Por SELES NAFES e HUMBERTO BAÍA
Oiapoque, município localizado a 590 km de Macapá, atravessa uma das piores crises da sua rede municipal de ensino. Salários parcelados e aluguéis atrasados dos prédios onde funcionam as escolas provocaram uma série de protestos pelas ruas da cidade, que está na froneira com a Guiana Francesa. Professores exigem a demissão da secretária de Educação, Valdirene do Carmo, no cargo há apenas 9 meses. Ouvida pelo Portal SN, ela admitiu as dificuldades financeiras, mas fez ponderações sobre os fatores que causaram a atual situação da rede municipal.
De acordo com os educadores, a maioria dos professores está sem receber desde maio, quando iniciou o ano letivo em grande parte das oito escolas. Em algumas unidades, as aulas só teriam começado em agosto. Além disso, os pais reclamam das condições precárias dos prédios alugados pela prefeitura. Reeleito pela população em 2024, prefeito Breno Almeida (PP) completa quase 5 anos sem nenhum colégio inaugurado, apesar dos R$ 43 milhões recebidos pela outorga do saneamento, recurso que poderia ter sido aplicado em qualquer área.
“Hoje uma criança caiu do segundo andar desse prédio e quebrou o braço. Sem segurança para os alunos. Canalhice que está acontecendo na gestão de Oiapoque. Isso tudo é professor sem receber. Muitos não têm coragem de vir porque foram obrigados a votar (no prefeito) para ter um contrato”, criticou uma moradora durante manifestação.
Representantes do Sinsepeap em Oiapoque informaram que seriam recebidos pelo prefeito nesta sexta-feira (12), durante mais um protesto.
“O salário está sendo parcelado nos últimos três meses. Eles pagam entre os dias 30 e 10, no caso dos servidores efetivos. O contrato não recebe há 50 dias, quase dois meses”, disse Aderlan, representante do sindicato, confirmando que nenhuma escola possui prédio próprio.

Professores na orla de Oiapoque, onde também fica a prefeitura
Redução no Fundeb
Procurada pelo Portal SN, a secretária Valdirene do Carmo, doutora em educação pública, fez um desabafo sobre os desafios da educação em Oiapoque, que estaria atrasa em 14 anos.
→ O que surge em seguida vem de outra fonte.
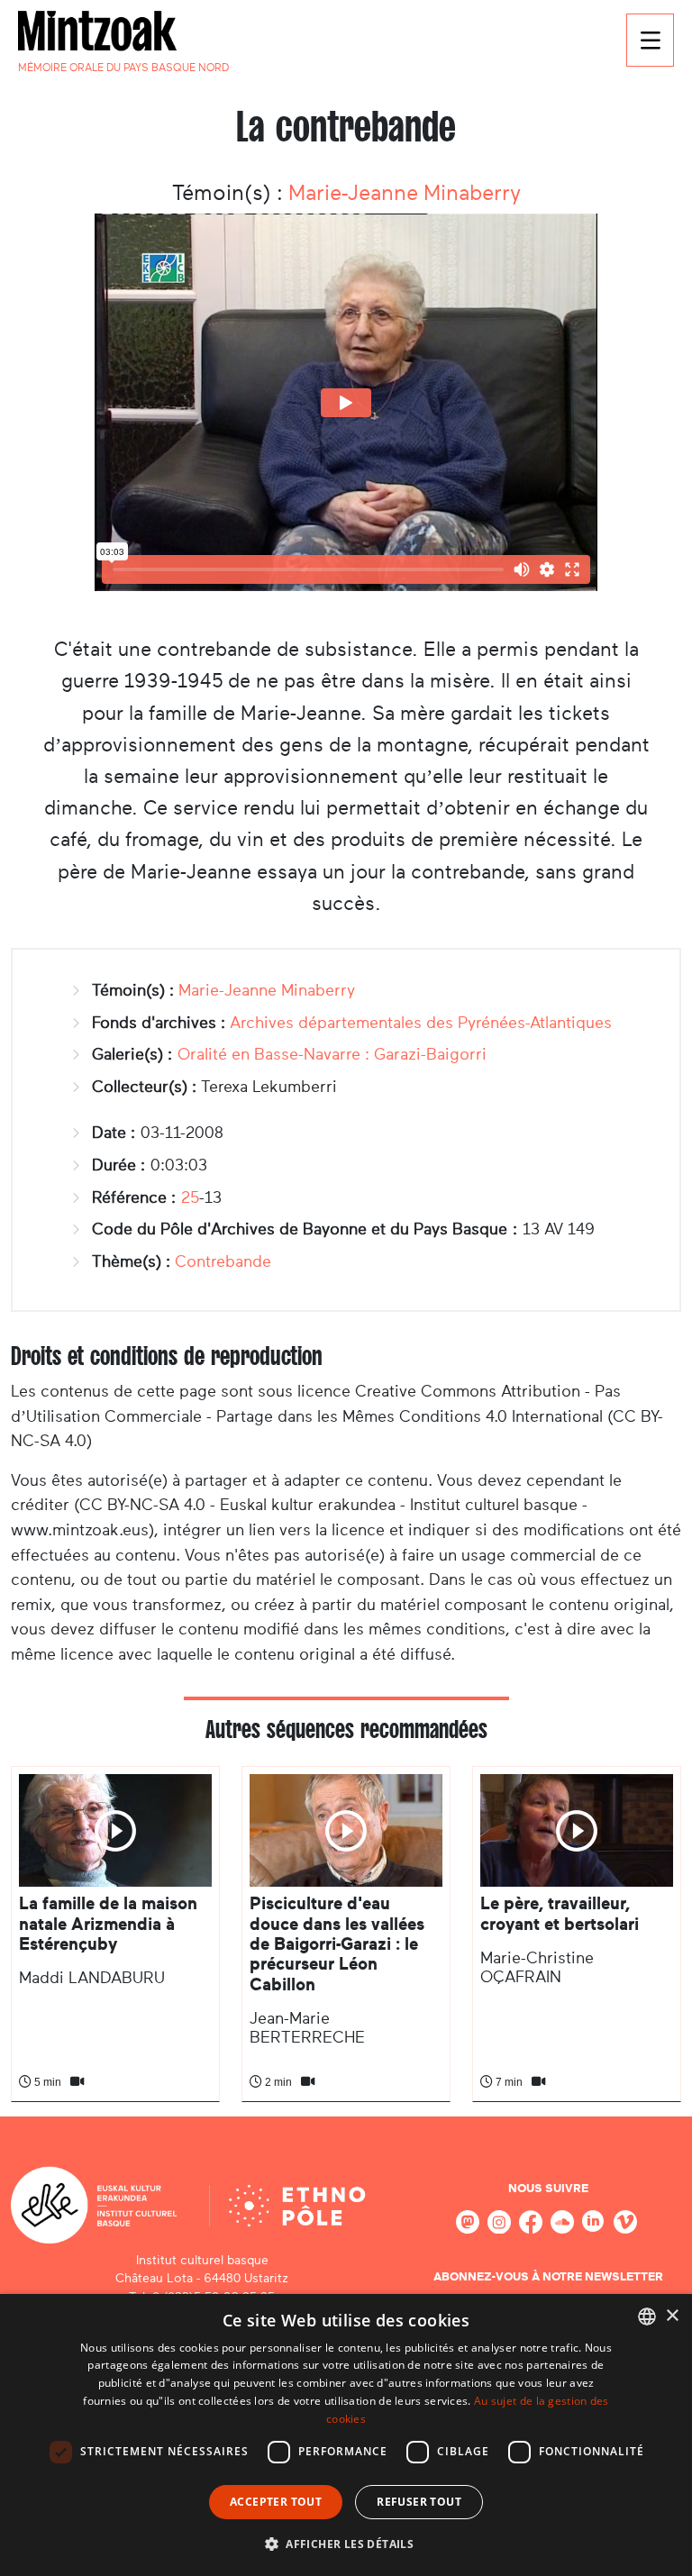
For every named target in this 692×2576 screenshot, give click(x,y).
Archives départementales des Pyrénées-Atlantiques (421, 1023)
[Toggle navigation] (650, 40)
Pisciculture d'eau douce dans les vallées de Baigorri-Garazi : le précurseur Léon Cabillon (337, 1944)
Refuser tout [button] (419, 2501)
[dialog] (346, 2435)
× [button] (671, 2316)
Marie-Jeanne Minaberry (404, 193)
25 (190, 1197)
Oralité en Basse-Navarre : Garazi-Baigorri (332, 1054)
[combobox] (647, 2316)
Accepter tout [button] (276, 2501)
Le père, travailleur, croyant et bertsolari (559, 1913)
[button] (346, 2543)
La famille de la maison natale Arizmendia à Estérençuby (108, 1923)
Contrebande (223, 1261)
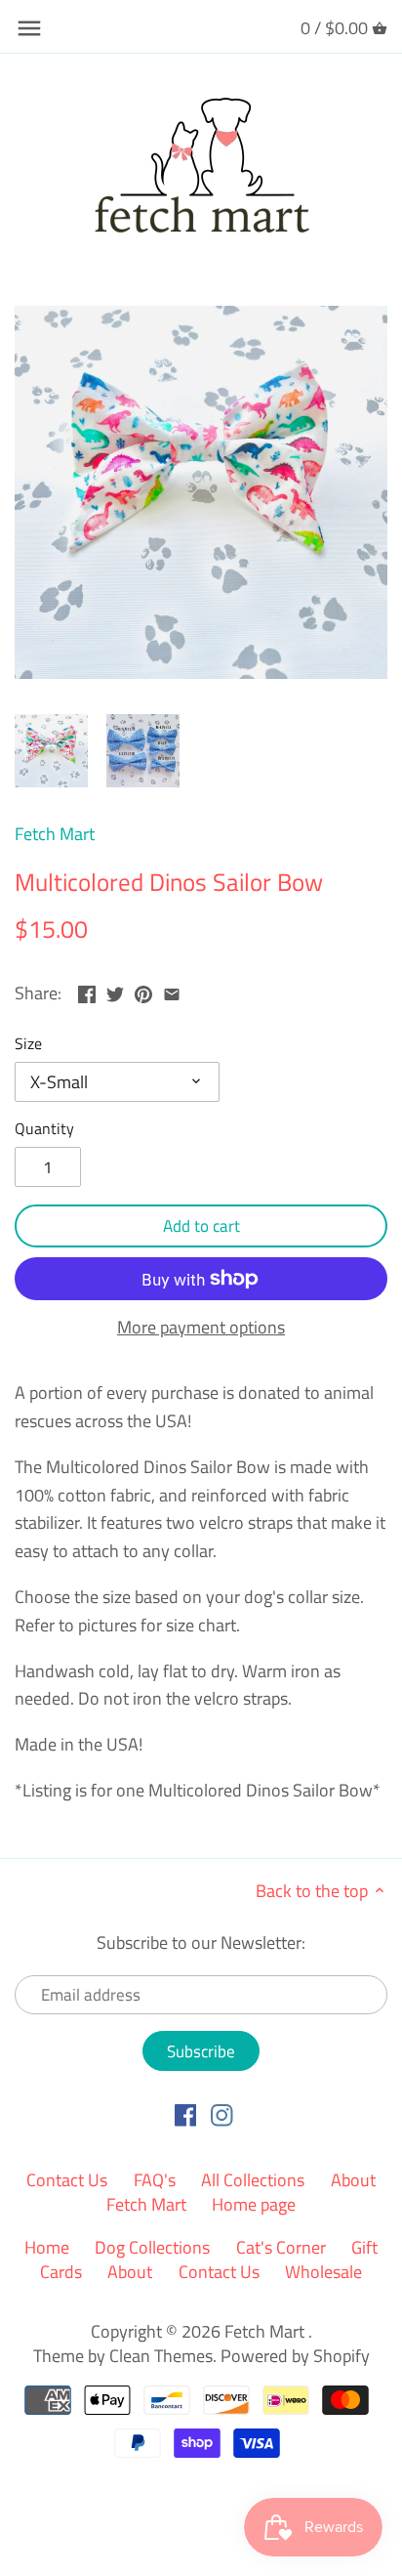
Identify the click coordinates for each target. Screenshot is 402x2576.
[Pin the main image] (143, 991)
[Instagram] (222, 2114)
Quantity (44, 1128)
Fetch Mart (55, 834)
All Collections (252, 2180)
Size (28, 1044)
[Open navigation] (29, 28)
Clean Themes (161, 2356)
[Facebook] (186, 2114)
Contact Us (66, 2180)
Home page (254, 2204)
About (129, 2272)
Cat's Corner (281, 2247)
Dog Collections (152, 2247)
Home (46, 2247)
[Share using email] (172, 991)
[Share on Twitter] (115, 991)
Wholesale (323, 2272)
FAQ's (155, 2180)
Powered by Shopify (295, 2356)
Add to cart (201, 1226)
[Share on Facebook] (87, 991)
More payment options (201, 1327)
Ela admitiu o parcelamento, mas explicou que o problema acompanha o repasse do Fundeb. Segundo ela, o município perdeu R$ 3 milhões em comparação a 2024. O total teria caído de R$ 45 milhões para R$ 42 milhões em razão da falta de prestação de contas de gestões anteriores da educação (no próprio governo Breno). Um ex-secretário chegou a ser acusado de desviar quase R$ 10 milhões no ano passado, episódio amplamente noticiado pela imprensa.
Valdirene destacou ainda que o aumento da população estudantil, estimulado pela expectativa da exploração de petróleo, agravou o cenário.
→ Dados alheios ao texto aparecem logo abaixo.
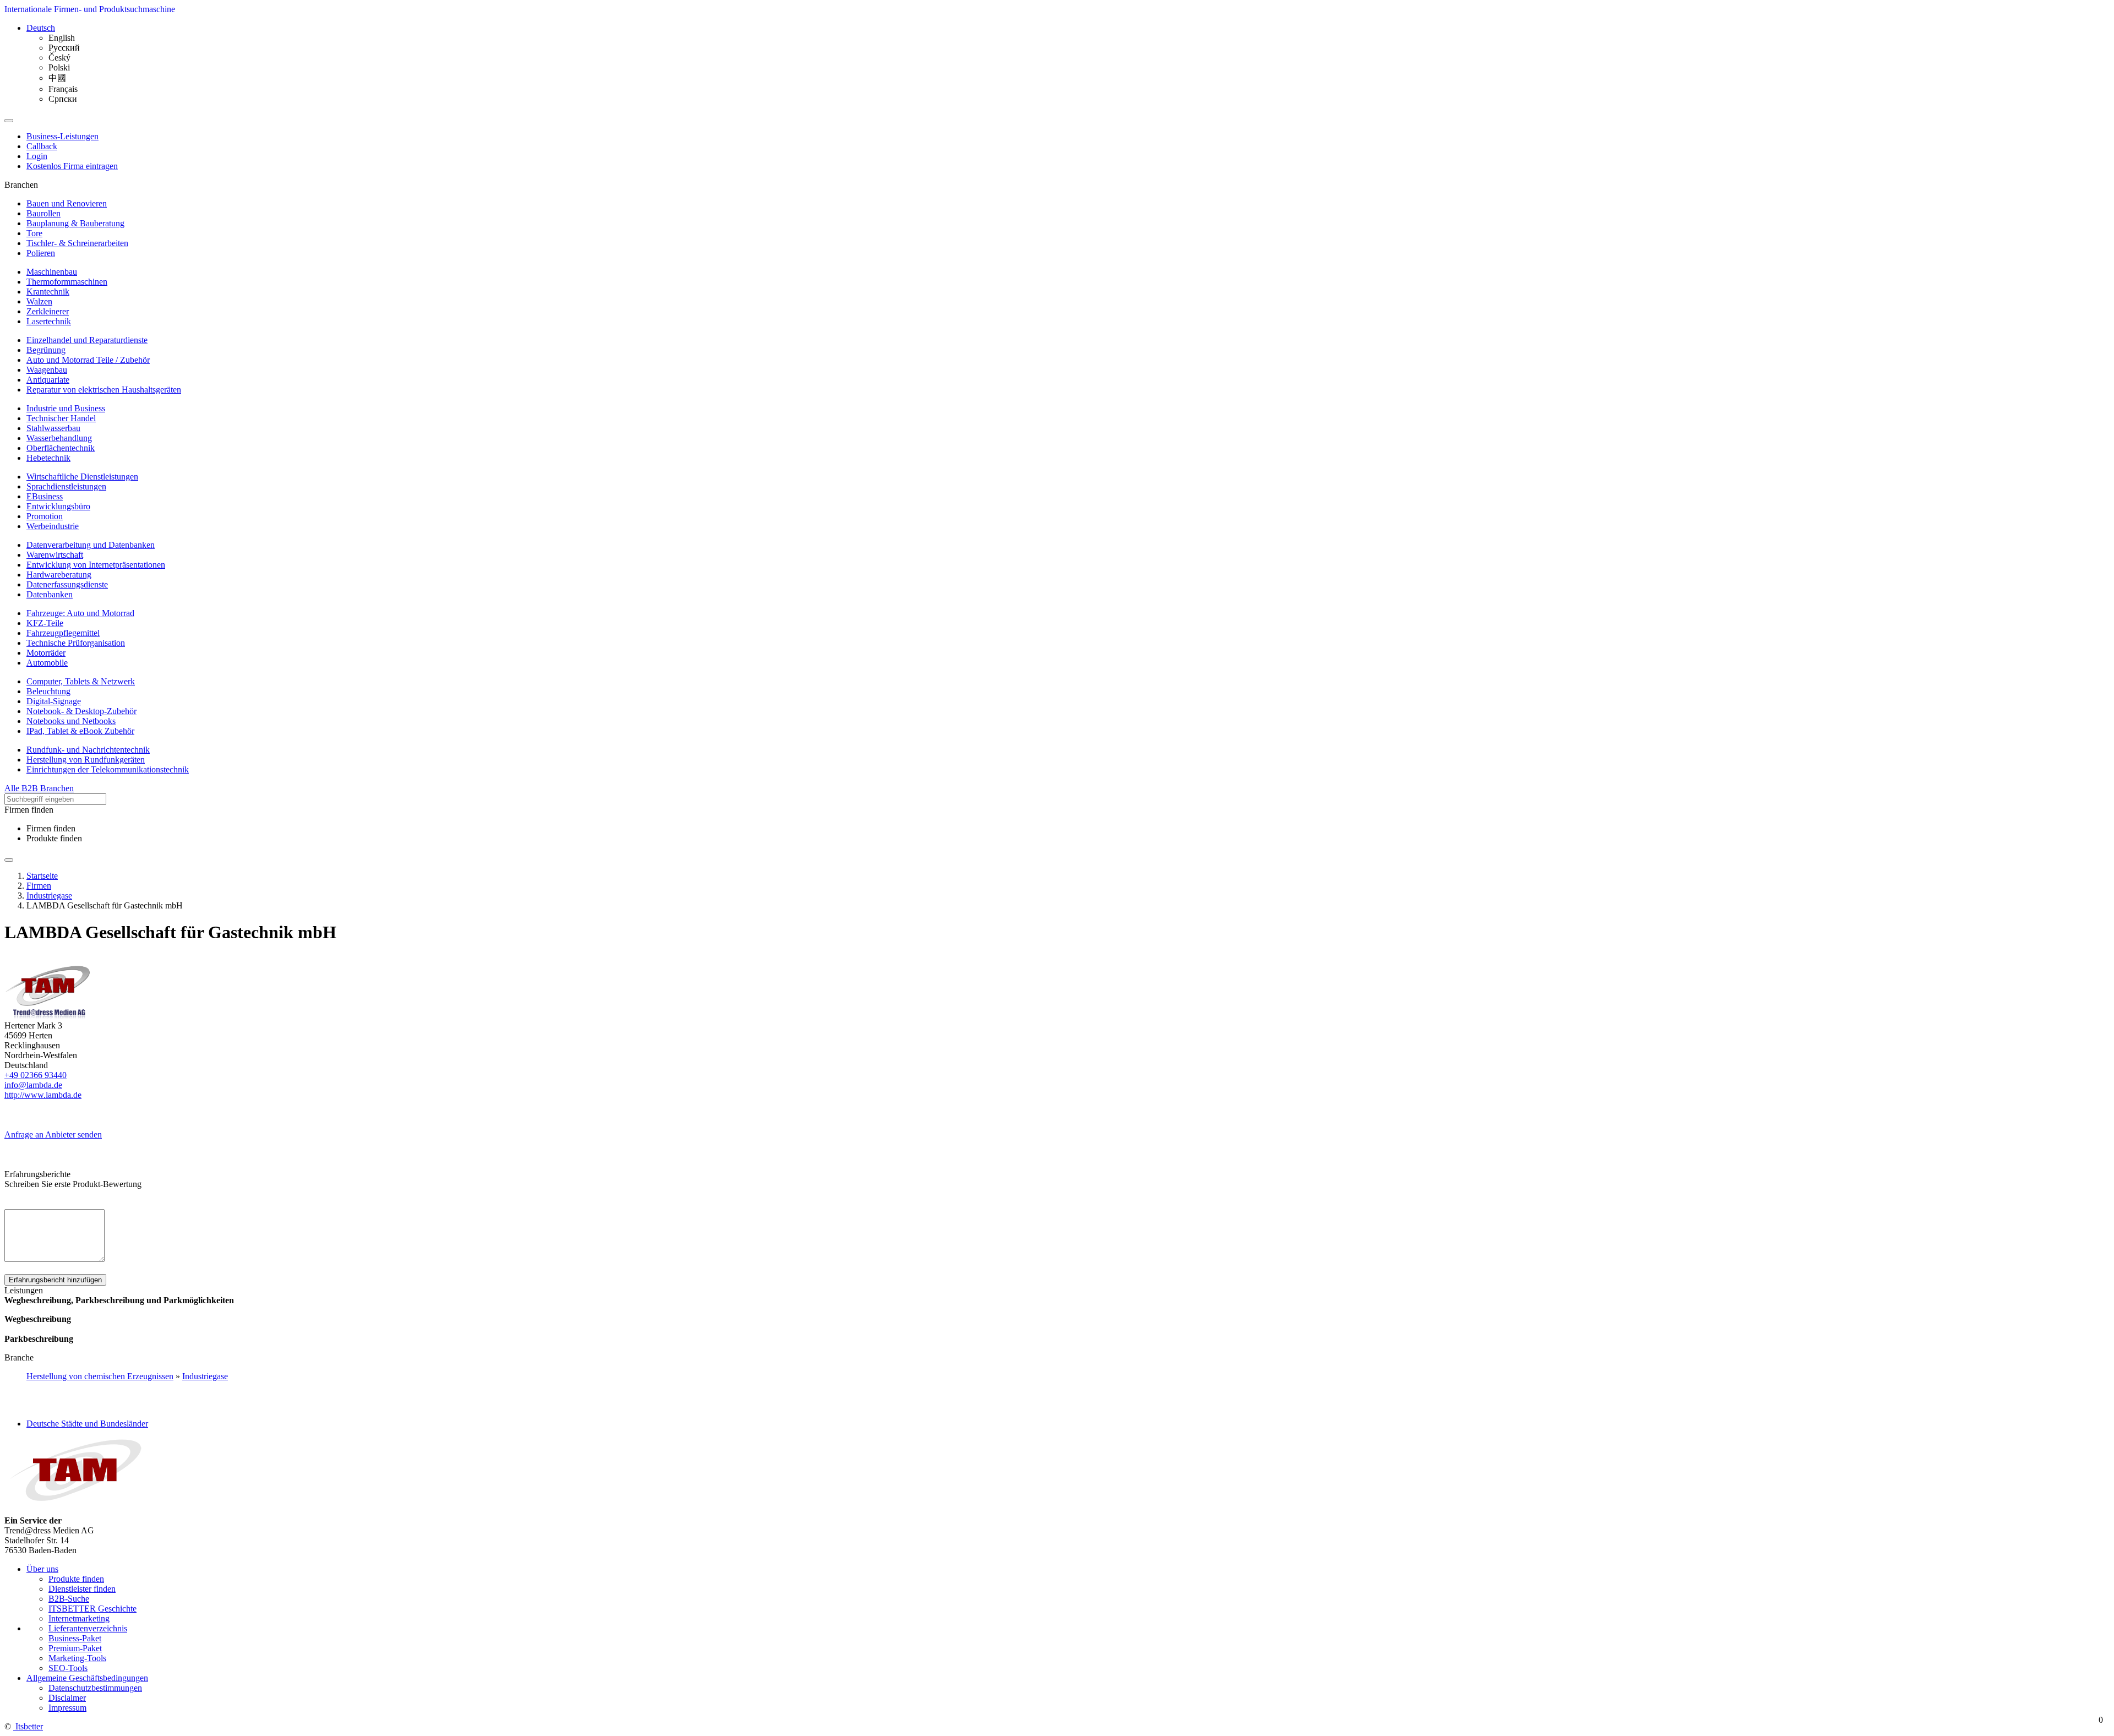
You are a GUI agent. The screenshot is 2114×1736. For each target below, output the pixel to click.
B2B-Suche (68, 1598)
“Quando assumi a secretaria, em 2 de janeiro de 2025, encontrei um débito de R$ 4,5 milhões para servidores efetivos e contratos. Está vindo Fundeb para 4 mil alunos, mas agora temos 5,8 mil estudantes. A merenda recebe R$ 85 mil (por mês) para 4 mil alunos quando temos quase 6 mil. Aumentou a população com a expectativa do petróleo”, relatou.
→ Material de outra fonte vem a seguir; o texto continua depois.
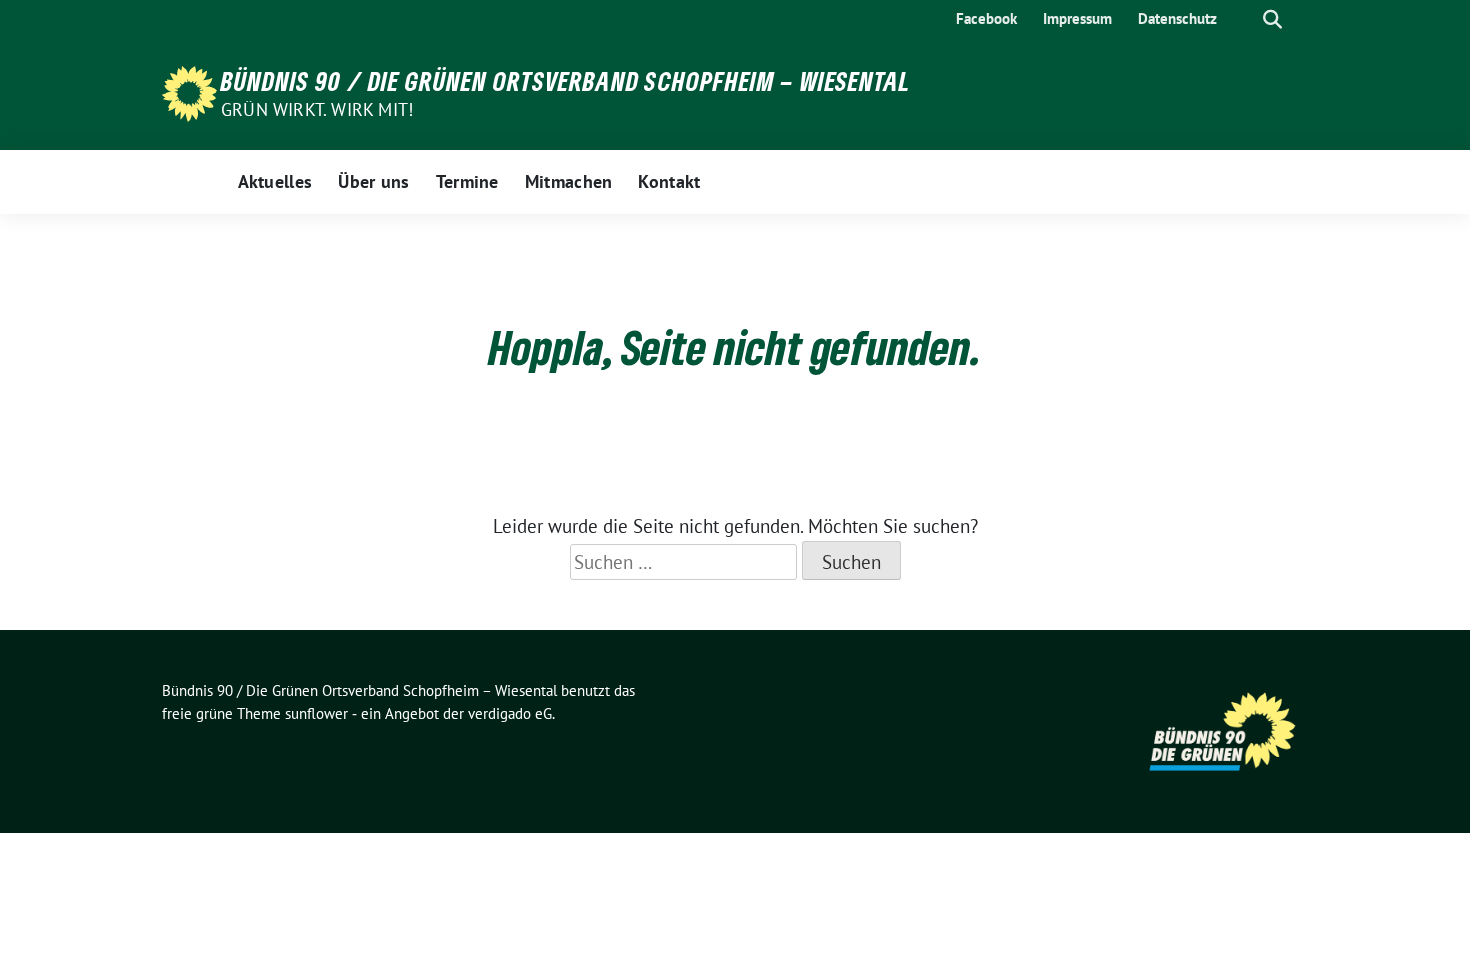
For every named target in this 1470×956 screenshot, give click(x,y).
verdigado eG (510, 713)
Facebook (986, 18)
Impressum (1077, 18)
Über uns (373, 181)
Ela acrescentou que os repasses são feitos de forma fracionada, dificultando a programação.
“Até junho todos receberam em dia. A partir de agosto não teve mais como. Não sabemos quanto vai cair no mês seguinte. Em agosto de 2024, Oiapoque recebeu R$ 800 mil. Em agosto deste ano foram somente R$ 200 mil”, comparou.

Uma das faixas colocadas no prédio da prefeitura
Resistência interna
Segundo a secretária, a folha de pagamento dos servidores efetivos é de R$ 2 milhões e a dos contratos chega a R$ 1,3 milhão. O município conta com 300 servidores efetivos e 800 contratados. Ela criticou ainda a permanência de professores idosos que não querem se aposentar.
“20% dos efetivos são professores que não estão em sala de aula por terem mais de 70 anos, mas eles não querem se aposentar. Eles vão para a escola, ficam lá e depois vão para casa. Não se aposentam porque perderão os R$ 3 mil de regência de classe e mais R$ 3 mil de dedicação exclusiva. Se fossem aposentados, conseguiríamos dar o reajuste do piso de 6,27% que a categoria quer. Já informei que daremos esse reajuste em duas vezes. Já pedi para conversar com a classe, mas eles não querem”, declarou.
Ela afirmou ainda que sofre ataques pessoais.
“Me chamam de desgraçada, ditadora. Existe um movimento político para me tirar porque baixei uma portaria estabelecendo que os efetivos cumpram os dois horários. Só querem trabalhar em um. Esses protestos também estão sendo incentivados pelos donos dos prédios onde as escolas funcionam. Eles estão há 7 meses sem receber. São quatro meses de atraso também do material didático e do transporte escolar. Eu já pedi demissão, entreguei, mas o prefeito me pediu para ficar por estar mostrando resultado”, revelou.
A crise educacional também impactou diretamente o aprendizado das crianças e o repasse de outros recursos federais. Em 2024, dos 482 alunos que fizeram a “Provinha” do IDEB, apenas 25 sabiam ler e escrever.
“Por isso só recebemos R$ 85 mil. Em Ferreira Gomes, o prêmio foi de R$ 12 milhões porque lá 90% das crianças sabem ler e escrever”, comparou Valdirene.
Perspectivas
Apesar do cenário, a secretária afirma que há perspectivas de avanços. Uma creche já foi licitada e aguarda ordem de serviço, e a primeira escola em prédio próprio deve ter licitação iniciada na próxima semana.
“E consegui cadastrar outra para o bairro Infraero”, comemorou.
Até o fim da manhã desta sexta-feira, professores efetivos continuavam reunidos em frente ao prédio da prefeitura aguardando audiência com o prefeito.